[TASK INSTRUCTIONS]
Some entries follow. Reproduce exactly the lines starting at the one with "Click the Set" and stopping after the one with "Switch to the users".

════════

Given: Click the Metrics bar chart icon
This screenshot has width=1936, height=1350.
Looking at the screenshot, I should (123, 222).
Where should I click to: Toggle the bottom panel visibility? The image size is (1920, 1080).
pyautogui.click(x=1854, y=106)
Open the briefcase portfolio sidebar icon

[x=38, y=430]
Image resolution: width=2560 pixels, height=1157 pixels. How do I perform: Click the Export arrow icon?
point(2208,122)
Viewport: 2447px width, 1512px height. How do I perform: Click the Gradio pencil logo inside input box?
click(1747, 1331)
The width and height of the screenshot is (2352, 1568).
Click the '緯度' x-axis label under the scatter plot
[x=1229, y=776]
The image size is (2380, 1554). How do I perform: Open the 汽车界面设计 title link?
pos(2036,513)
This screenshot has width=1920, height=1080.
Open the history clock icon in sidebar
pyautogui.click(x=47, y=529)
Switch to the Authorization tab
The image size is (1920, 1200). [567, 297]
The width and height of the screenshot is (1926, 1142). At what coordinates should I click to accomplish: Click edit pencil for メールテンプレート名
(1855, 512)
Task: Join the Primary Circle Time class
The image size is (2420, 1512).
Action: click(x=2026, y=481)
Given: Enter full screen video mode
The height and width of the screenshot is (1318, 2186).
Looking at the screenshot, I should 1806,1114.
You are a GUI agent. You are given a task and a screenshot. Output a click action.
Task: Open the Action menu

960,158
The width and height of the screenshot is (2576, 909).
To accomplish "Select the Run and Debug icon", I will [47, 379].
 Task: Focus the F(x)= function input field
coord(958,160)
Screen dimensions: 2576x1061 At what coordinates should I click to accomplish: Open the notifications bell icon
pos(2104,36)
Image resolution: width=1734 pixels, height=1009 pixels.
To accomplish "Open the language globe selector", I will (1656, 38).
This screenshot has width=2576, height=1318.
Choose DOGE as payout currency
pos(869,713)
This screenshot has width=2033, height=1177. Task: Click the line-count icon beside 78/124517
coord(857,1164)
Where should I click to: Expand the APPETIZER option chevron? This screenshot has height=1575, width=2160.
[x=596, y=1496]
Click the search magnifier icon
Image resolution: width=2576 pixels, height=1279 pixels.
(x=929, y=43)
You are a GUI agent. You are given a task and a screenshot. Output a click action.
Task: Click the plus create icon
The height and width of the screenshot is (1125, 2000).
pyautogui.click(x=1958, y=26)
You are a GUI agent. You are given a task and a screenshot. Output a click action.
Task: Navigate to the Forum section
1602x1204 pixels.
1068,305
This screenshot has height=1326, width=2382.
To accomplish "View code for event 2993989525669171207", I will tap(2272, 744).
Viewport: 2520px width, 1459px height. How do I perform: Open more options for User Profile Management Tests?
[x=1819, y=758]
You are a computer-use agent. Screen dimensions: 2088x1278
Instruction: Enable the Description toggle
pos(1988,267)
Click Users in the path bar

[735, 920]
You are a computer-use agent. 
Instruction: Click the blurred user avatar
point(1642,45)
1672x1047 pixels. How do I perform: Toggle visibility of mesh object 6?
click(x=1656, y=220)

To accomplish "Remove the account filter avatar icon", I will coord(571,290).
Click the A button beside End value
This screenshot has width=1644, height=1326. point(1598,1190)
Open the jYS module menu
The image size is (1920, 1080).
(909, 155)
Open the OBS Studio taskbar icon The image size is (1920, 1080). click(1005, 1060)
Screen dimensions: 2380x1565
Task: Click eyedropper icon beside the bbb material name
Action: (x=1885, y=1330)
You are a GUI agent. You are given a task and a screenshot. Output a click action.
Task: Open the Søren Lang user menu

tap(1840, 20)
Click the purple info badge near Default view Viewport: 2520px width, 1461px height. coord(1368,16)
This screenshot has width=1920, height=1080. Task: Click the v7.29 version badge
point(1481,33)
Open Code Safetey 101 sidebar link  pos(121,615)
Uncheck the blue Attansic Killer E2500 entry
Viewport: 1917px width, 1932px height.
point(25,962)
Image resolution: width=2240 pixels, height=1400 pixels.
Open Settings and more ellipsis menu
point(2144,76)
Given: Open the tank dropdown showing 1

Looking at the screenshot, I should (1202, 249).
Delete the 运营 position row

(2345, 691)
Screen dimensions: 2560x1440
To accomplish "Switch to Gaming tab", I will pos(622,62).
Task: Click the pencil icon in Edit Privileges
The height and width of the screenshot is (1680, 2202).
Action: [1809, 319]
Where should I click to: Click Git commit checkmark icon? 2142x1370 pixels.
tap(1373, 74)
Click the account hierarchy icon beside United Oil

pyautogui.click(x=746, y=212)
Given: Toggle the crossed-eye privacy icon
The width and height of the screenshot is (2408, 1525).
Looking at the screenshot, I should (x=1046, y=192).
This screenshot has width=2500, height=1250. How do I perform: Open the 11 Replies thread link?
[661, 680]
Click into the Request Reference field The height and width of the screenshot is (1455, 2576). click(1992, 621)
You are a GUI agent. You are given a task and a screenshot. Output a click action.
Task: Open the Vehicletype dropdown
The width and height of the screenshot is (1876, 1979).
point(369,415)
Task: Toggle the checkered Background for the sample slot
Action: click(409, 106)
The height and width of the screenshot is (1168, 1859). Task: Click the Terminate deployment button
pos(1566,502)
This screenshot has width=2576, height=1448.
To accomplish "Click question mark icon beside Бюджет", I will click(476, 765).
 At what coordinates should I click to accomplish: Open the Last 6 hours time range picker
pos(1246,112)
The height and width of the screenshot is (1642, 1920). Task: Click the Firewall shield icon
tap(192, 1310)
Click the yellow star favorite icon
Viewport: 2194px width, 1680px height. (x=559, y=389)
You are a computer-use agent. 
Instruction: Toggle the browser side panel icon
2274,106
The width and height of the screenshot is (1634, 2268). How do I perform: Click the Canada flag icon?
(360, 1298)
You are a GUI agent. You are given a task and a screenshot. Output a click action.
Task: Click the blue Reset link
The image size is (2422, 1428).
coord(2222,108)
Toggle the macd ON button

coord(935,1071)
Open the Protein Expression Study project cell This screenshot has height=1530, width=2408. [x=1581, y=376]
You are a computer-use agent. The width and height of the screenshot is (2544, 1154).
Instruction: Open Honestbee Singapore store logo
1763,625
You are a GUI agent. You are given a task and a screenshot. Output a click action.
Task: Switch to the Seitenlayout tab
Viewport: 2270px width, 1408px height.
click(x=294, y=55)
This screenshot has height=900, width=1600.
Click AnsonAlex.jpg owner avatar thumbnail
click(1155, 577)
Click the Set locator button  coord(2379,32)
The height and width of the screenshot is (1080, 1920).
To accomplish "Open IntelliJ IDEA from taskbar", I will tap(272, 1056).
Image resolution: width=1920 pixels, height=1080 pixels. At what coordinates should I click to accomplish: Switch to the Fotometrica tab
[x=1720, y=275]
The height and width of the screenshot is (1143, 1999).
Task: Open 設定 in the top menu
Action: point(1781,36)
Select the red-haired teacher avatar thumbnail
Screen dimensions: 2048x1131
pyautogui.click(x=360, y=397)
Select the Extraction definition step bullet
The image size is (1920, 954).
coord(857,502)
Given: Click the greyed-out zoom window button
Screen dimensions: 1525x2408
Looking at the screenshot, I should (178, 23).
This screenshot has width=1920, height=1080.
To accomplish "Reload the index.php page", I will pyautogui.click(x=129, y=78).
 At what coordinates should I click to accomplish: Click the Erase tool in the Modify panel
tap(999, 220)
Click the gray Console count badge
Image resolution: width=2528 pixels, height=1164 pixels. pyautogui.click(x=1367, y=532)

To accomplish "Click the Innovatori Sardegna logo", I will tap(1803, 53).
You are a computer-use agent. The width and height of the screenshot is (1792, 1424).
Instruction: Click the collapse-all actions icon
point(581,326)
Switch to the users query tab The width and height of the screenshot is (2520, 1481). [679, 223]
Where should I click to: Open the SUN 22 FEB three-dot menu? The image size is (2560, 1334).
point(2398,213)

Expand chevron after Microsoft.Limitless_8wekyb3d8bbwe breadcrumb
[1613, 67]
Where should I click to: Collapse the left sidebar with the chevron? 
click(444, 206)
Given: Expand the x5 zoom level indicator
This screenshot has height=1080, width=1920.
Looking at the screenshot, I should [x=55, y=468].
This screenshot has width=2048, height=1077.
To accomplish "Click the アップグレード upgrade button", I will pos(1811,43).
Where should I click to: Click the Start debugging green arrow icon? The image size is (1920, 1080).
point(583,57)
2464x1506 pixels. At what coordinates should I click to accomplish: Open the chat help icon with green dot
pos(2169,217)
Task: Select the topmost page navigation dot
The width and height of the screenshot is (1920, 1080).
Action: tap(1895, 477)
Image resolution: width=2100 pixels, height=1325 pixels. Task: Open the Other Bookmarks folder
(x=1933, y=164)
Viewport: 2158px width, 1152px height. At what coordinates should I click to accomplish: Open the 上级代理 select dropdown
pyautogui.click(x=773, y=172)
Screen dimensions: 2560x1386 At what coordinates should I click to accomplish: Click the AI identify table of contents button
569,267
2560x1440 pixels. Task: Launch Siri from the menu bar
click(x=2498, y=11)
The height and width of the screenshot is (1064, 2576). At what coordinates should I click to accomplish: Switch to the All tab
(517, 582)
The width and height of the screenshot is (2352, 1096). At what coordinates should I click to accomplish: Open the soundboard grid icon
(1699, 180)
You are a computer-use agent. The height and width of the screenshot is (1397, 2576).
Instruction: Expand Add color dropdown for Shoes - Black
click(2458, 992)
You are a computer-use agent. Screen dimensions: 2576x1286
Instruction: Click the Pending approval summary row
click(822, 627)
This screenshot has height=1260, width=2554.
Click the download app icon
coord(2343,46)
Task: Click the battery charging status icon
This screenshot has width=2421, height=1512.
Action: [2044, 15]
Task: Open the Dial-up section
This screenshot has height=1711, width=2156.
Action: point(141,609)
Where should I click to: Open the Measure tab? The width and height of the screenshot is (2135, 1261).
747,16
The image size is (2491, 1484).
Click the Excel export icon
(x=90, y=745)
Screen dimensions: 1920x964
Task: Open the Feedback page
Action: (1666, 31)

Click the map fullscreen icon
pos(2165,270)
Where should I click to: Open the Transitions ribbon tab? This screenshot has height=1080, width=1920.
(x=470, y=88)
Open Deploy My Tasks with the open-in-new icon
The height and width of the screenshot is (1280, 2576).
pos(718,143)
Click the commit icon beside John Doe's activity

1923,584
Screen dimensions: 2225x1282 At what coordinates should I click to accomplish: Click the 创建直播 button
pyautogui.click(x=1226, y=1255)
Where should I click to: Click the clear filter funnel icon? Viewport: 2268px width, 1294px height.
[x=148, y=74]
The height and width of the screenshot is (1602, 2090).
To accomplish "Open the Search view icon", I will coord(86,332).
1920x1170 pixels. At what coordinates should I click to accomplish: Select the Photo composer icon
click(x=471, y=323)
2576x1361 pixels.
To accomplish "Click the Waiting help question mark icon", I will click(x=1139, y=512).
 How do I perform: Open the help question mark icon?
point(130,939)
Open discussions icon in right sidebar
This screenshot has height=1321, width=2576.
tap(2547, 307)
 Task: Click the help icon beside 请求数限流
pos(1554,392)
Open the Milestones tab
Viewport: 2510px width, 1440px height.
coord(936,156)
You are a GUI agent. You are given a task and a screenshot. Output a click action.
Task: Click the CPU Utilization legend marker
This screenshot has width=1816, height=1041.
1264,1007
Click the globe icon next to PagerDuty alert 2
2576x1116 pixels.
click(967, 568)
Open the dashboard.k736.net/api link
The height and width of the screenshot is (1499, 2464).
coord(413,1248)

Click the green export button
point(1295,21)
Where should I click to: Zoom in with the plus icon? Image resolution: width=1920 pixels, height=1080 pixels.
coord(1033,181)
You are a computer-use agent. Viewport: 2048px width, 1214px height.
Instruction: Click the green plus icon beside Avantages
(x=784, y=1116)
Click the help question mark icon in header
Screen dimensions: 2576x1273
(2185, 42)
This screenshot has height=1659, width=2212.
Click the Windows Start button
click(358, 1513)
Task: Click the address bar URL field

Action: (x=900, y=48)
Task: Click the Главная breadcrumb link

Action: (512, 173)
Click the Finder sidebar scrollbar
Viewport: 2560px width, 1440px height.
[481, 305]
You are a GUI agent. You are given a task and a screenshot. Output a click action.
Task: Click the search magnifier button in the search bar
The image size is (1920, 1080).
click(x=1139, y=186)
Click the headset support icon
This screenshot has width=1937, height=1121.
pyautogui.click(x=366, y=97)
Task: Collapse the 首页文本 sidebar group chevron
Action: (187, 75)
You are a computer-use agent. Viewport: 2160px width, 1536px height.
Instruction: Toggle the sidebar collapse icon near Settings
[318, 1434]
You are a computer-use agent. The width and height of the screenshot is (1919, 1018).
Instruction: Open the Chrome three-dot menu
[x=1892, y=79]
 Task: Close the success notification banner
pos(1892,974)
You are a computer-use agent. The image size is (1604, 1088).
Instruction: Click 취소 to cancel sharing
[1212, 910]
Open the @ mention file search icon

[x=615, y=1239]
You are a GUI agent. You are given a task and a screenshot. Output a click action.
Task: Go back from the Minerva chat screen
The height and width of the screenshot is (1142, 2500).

════════

[EXPECTED ANSWER]
Click the Set locator button  coord(2379,32)
The height and width of the screenshot is (1080, 1920).
To accomplish "Open IntelliJ IDEA from taskbar", I will tap(272, 1056).
Image resolution: width=1920 pixels, height=1080 pixels. At what coordinates should I click to accomplish: Switch to the Fotometrica tab
[x=1720, y=275]
The height and width of the screenshot is (1143, 1999).
Task: Open 設定 in the top menu
Action: point(1781,36)
Select the red-haired teacher avatar thumbnail
Screen dimensions: 2048x1131
pyautogui.click(x=360, y=397)
Select the Extraction definition step bullet
The image size is (1920, 954).
coord(857,502)
Given: Click the greyed-out zoom window button
Screen dimensions: 1525x2408
Looking at the screenshot, I should (178, 23).
This screenshot has width=1920, height=1080.
To accomplish "Reload the index.php page", I will pyautogui.click(x=129, y=78).
 At what coordinates should I click to accomplish: Click the Erase tool in the Modify panel
tap(999, 220)
Click the gray Console count badge
Image resolution: width=2528 pixels, height=1164 pixels. pyautogui.click(x=1367, y=532)

To accomplish "Click the Innovatori Sardegna logo", I will tap(1803, 53).
You are a computer-use agent. The width and height of the screenshot is (1792, 1424).
Instruction: Click the collapse-all actions icon
point(581,326)
Switch to the users query tab The width and height of the screenshot is (2520, 1481). [679, 223]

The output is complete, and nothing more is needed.